First, some scary statistics from the Department of Health and Human Services:
* 48% of all African-American adults suffer from a chronic disease, compared to 39% of the general population.
*Development of diabetes: 18% of American Indians; 15% of African Americans; 14% of Hispanics; 8% of white Americans
* African Americans are 15% more likely to be obese than whites.
*40% of low-income Americans do not have health insurance. About one-third of the uninsured have a chronic disease, and they are six times less likely to receive care for a health problem than the insured. In contrast, only 6% of high-income Americans lack insurance."
Many Americans are in a health care crisis. What is the solution?
Enlisting the help of supporters and volunteers, President Obama is attempting to jumpstart the conversation on health care reform.
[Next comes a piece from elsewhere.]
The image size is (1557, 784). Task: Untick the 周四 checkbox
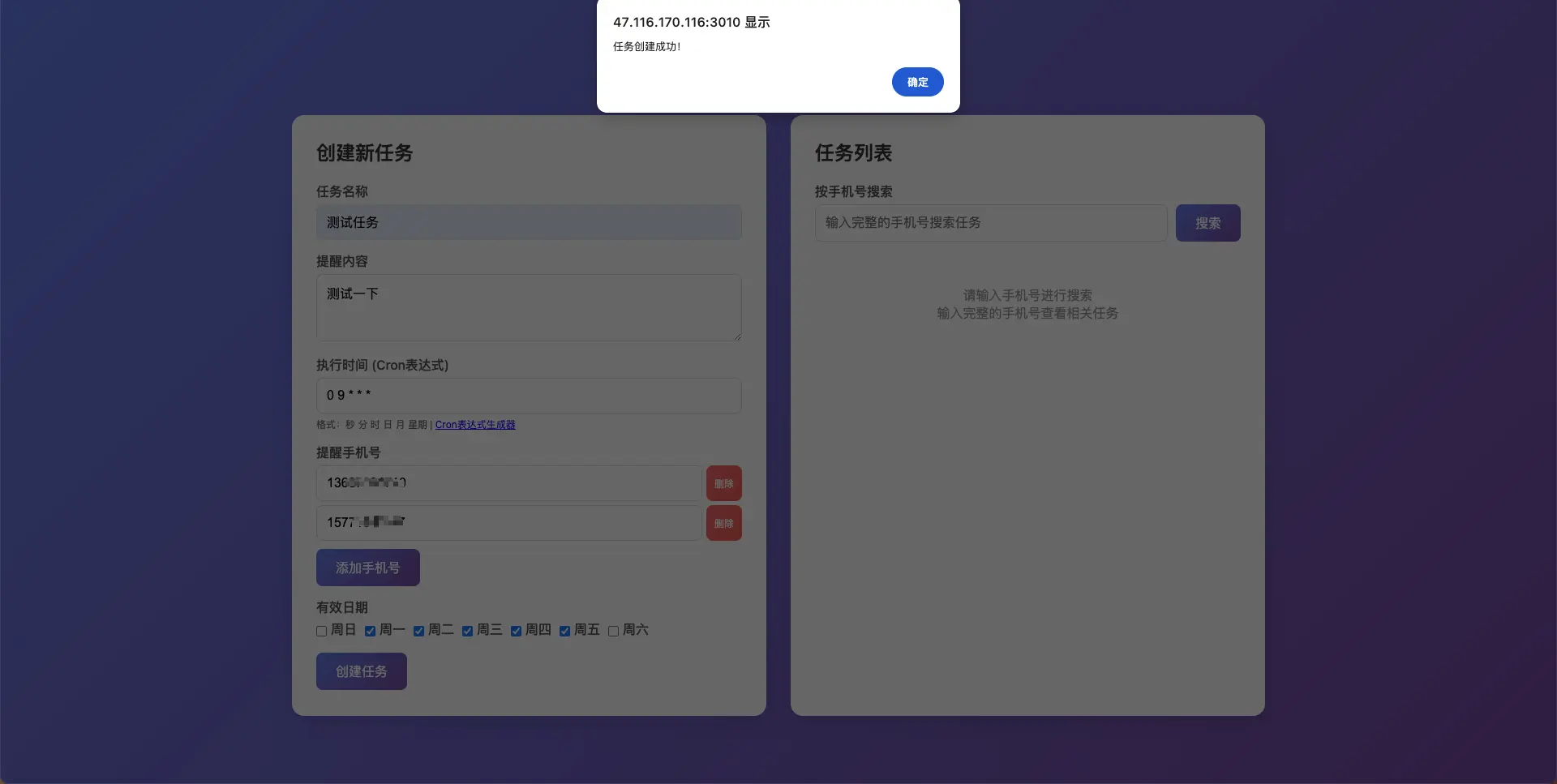point(517,631)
In conversations initiated by grass-roots workers around the country, the administration hopes to get on the road of achieving its health care goals. That is to say, "[the reduction of] health care costs, yet guarantee choice of doctors, hospitals and insurances plans, while making quality health care available and affordable for all," according to the ST. LOUIS AMERICAN.
So Obama troops have organized; making phone calls and knocking on doors, hoping voters will put the pressure on Congress to make health care changes. Another universal health measure, Sen. Ted Kennedy's Affordable Health Choices Act, began making its way around the Capitol last week.
Also on the table is what lawmakers are calling Senate Bill 4, a health care placeholder until a more permanent system is finalized. This option acts as an alternative to private insurance that will keep the industry honest, while providing a mechanism for advancing quality-enhancing and cost-cutting strategies essential to the future viability of our health care system” and “would ensure rural Americans and those facing employment changes the choice to have quality, affordable coverage backed by the strength and reliability of the federal government.”
We know the president is ambition. Is universal health care a logistical feasibility in the United States or is it simply an impossibility?